A joey’s mouth is lined with sharp, curved teeth and its stomach features chambered-system similar to that of cows, allowing it to break down tough vegetation into small bits before regurgitating it and chewing again in order to extract nutrients from plant matter. This process allows it to extract maximum nutrition from plant materials.

Mammals like foxes, domestic and feral dogs, dingoes and other predators pose a threat to kangaroos, particularly young ones. Additionally, they are susceptible to the weather conditions as well as diseases.

Like their macropod counterparts, kangaroos feature longer and stronger hind legs compared to their forelimbs. Their long muscular tail serves both to balance when they hop as well as an additional fifth limb when resting.

Male kangaroos fight for dominance among groups of female kangaroos and other males known as mobs, often through mutual sniffing as an act of greeting; some males even use their forelimbs or powerful central claws as weapons against one another in an aggressive display of force.

Kangaroos are excellent swimmers and have been known to escape into waterways when pursued by predators, holding an animal underwater using their forepaws or disemboweling it as they swim past it. Furthermore, these animals have proven adept at running fast and jumping high when threatened – though despite these natural defenses some species’ populations have experienced significant decrease due to introduced predators.

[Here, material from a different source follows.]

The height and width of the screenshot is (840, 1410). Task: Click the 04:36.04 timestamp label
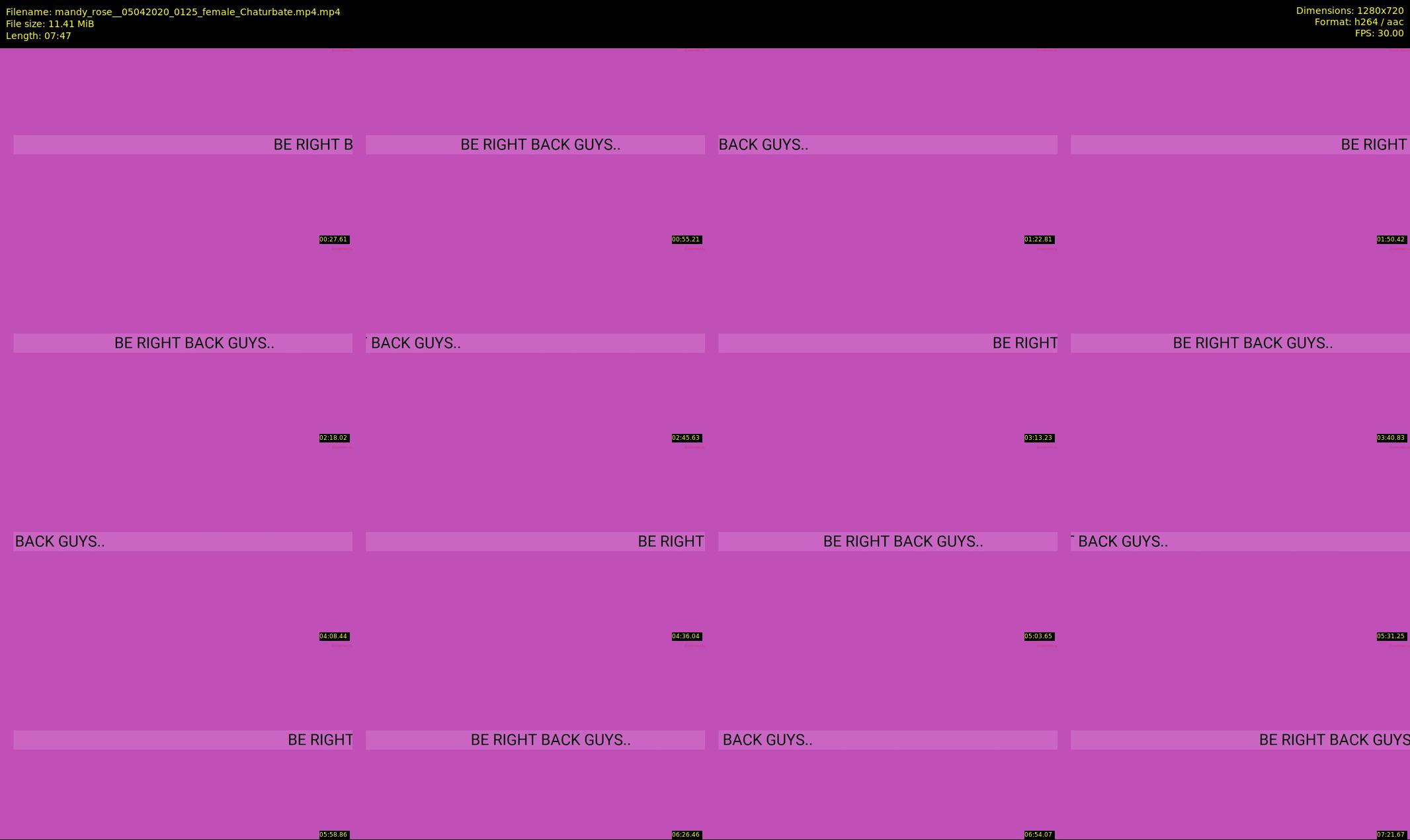(x=686, y=636)

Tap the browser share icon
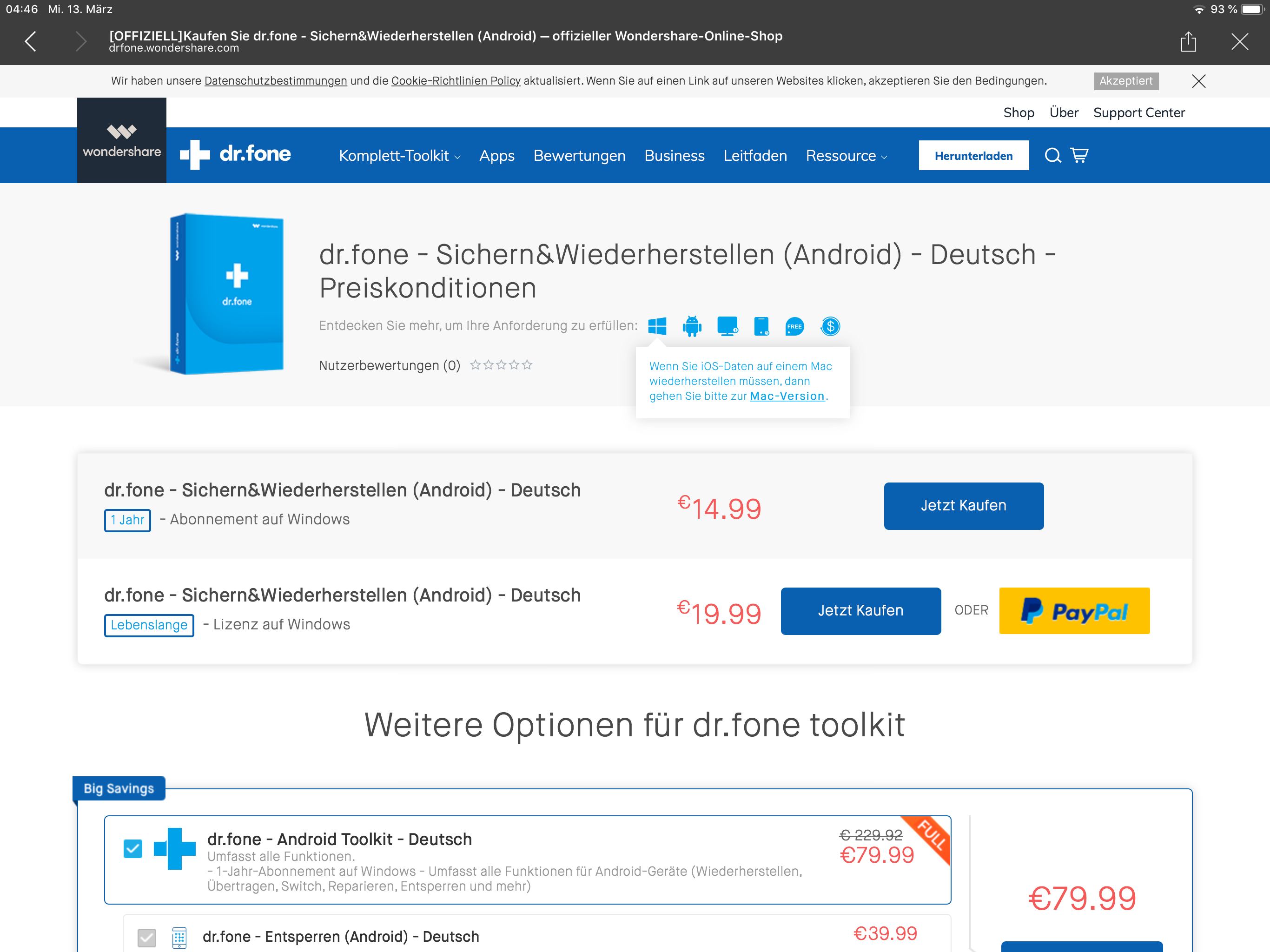pos(1189,41)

Kangaroos possess an unusual reproductive system. Like other mammals, female kangaroos feature a nipple and pouch. But unlike placental mammals, the female kangaroo has three vaginas and two uteruses for gestation – two outer vaginas are used to transport sperm to her uterus while babies are born via her middle uterus. This gives kangaroos multiple birthing capabilities while also acting as birth control during times of drought or scarcity.

At birth, joeys are hairless and blind with stunted forelimbs. When crawling instinctively to its mother’s marsupial pouch – via its fur pathway – it attaches itself to its teat and remains there until its weight allows it to leave; once this occurs it stays with its mother for 120 to 400 days while developing adult features and muscles.

At around age five, joeys are weaned from their mother and begin mating. Males become highly aggressive during this stage, fighting to establish dominance within a group using various tactics such as nose touching or sniffing other males as well as licking urine from rivals to establish dominance over them.

As a rule, kangaroos tend to live in loose groups of 10 to 100 individuals known as mobs or troops. These provide protection and security from predators such as dingoes, feral cats, and domestic dogs. If threatened, a kangaroo will often flee into waterways to escape an attacker; when pursued further they can use their forelimbs to hold it underwater for long enough so it drowns; alternatively they may beat their tail against the ground as an early signal.